From 24 to 27 May 2023, Visual and Fine Arts students will take part in the Masterclass ‘Corporeality’, held by Serbian visual artist Marina Marković.
The masterclass CORPOREALITY questions power positions within the art world and analyzes the concept of control in society.
Pleasure and pain are the primary properties of the body, its main assets that society exploits in the search for measurability, quantification, and control of individuals and human experiences in general.
Starting point is Marina Markovićs thesis manifesto _There is no reality besides corporeality since the female body is a threshold where nature and science confront culture and politics_(Marija Ratković), followed by an exploration of the notions of pleasure and enjoyment (jouissance) within the life and body of a woman. This broad discursive field empowers students to explore the specter of their close, intimate, subconscious, and hence invisible biopolitical coercions. Through relationships of close but socially opposed concepts, the masterclass will offer artistic discussion on disparate forms of subordination and domination.
The art education, assignments, and the masterclass itself – etymologically suggests power relation to the master. In an artistic practice as a form of corporealism, the masterclass is open to the nonbinary, posthuman, and cyborg notions of bodies, bodily experiences, and all the Other forms of embodiment.
Marina Marković focuses on body and embodiment as the central motives of her artistic practice.

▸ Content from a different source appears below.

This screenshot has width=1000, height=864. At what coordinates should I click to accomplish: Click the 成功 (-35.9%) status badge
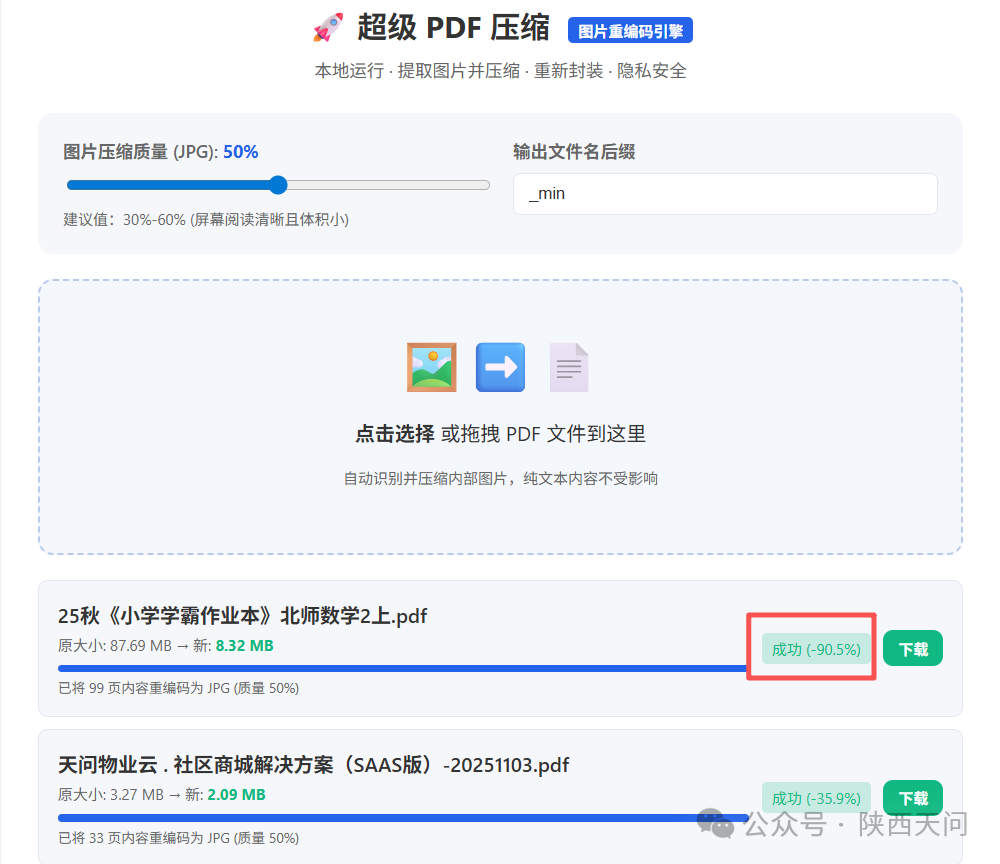817,798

Her performative art in media of drawing, video art, and performance spans from dealing with personal experiences to the complex social questions related to the woman’s body. Living with anorexia in early adolescence has determined the direction of her artistic action toward body politics, (de)construction of gender and sexuality, the economy of power, and – unveiled a network of power relations in which the issues of coercion and free will have become inextricably interwoven.

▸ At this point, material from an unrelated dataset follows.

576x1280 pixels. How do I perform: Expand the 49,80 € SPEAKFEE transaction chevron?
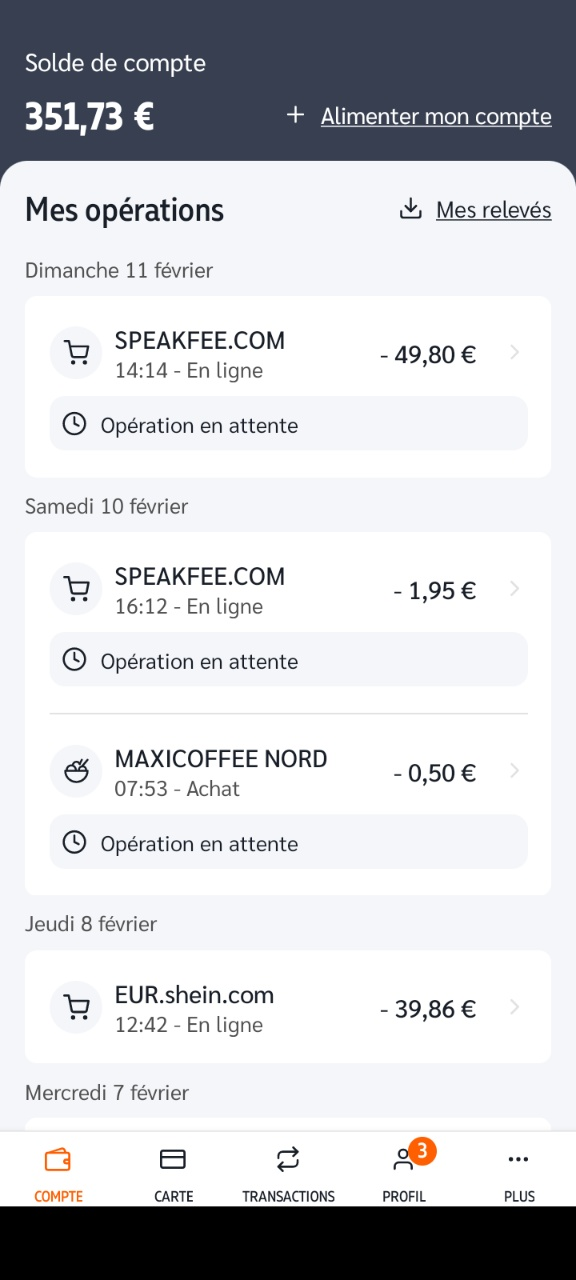514,353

Marina Marković sees Lacanian jouissance (enjoyment beyond the pleasure principle) as inseparable from the concepts of control, restriction, rejection, punishment, alienation, (dis)obedience, but also different forms of social reward. Her artistic practice tries to unveil various socio-political mechanisms of pressure, that is, the biopolitical imperative imposed on women by the heteropatriarchy, pointing to the extent to which the issues of freedom and coercion for a woman (as for the Other) are inseparable.